Work required
Each time a line of the listing holds "Share", copy that line.

Excerpted data
++++++

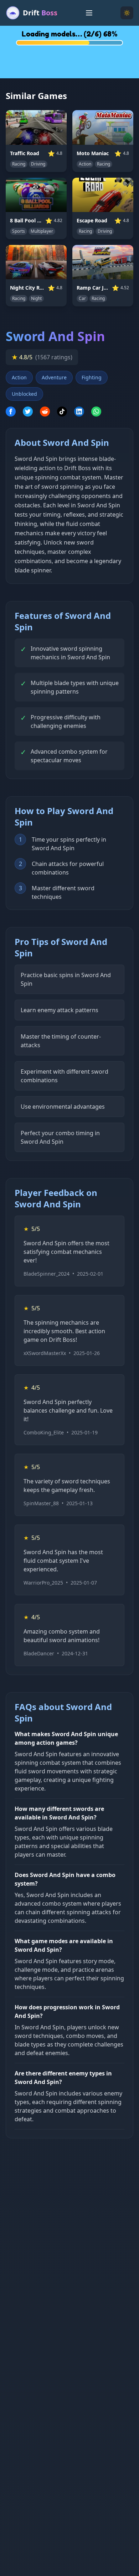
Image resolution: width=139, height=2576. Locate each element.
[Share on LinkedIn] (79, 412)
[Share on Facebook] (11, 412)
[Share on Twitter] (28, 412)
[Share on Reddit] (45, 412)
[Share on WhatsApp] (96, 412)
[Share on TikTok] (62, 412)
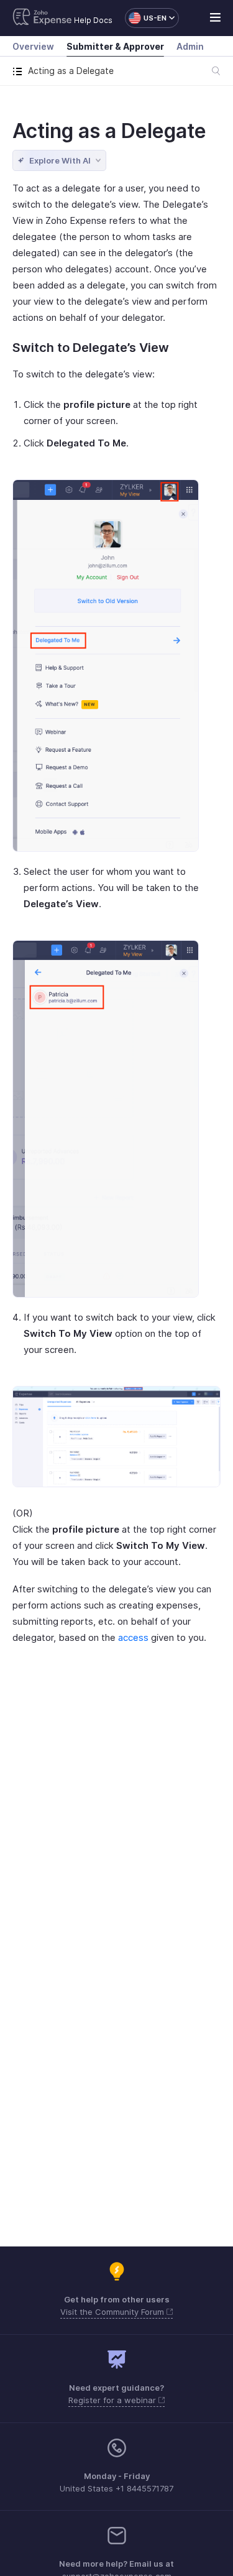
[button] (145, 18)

++++++

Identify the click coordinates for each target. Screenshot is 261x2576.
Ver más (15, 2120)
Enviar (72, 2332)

++++++

Task response
[Share on LinkedIn] (79, 412)
[Share on Facebook] (11, 412)
[Share on Twitter] (28, 412)
[Share on Reddit] (45, 412)
[Share on WhatsApp] (96, 412)
[Share on TikTok] (62, 412)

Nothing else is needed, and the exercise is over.